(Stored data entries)
________

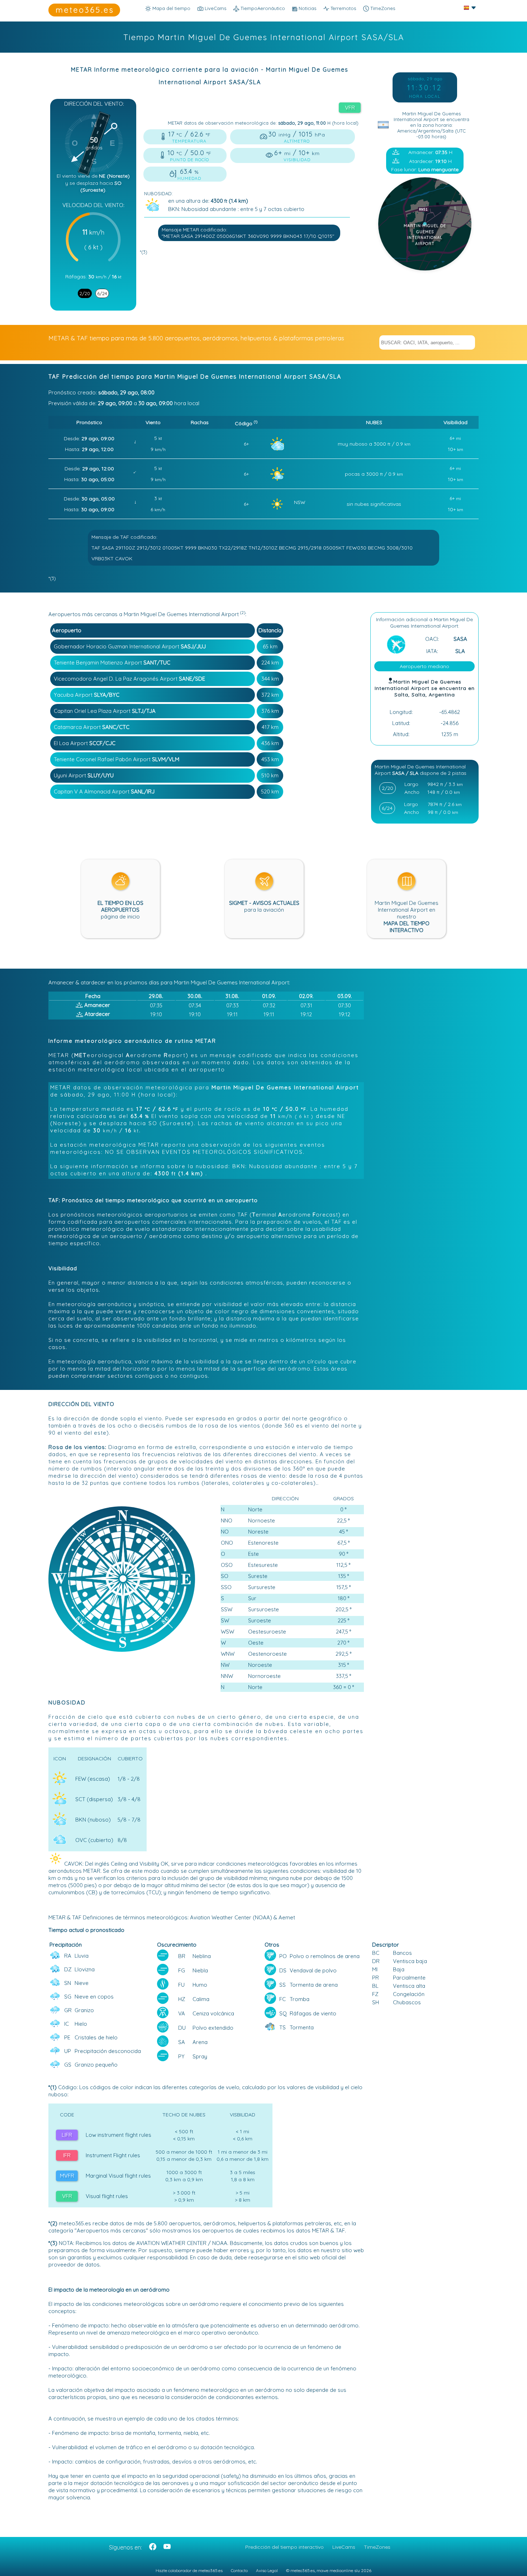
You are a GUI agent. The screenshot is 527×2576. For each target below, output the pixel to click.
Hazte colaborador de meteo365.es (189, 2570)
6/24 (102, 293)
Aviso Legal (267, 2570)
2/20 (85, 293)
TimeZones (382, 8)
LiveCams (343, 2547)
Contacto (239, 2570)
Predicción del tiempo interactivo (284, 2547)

________

What is needed is an exact copy of all the records, minus any pictures.

_Finished exercise_.
You are a GUI agent. The screenshot is 527×2576. For each target below, output the pixel to click.
Hazte colaborador de meteo365.es (189, 2570)
6/24 (102, 293)
Aviso Legal (267, 2570)
2/20 (85, 293)
TimeZones (382, 8)
LiveCams (343, 2547)
Contacto (239, 2570)
Predicción del tiempo interactivo (284, 2547)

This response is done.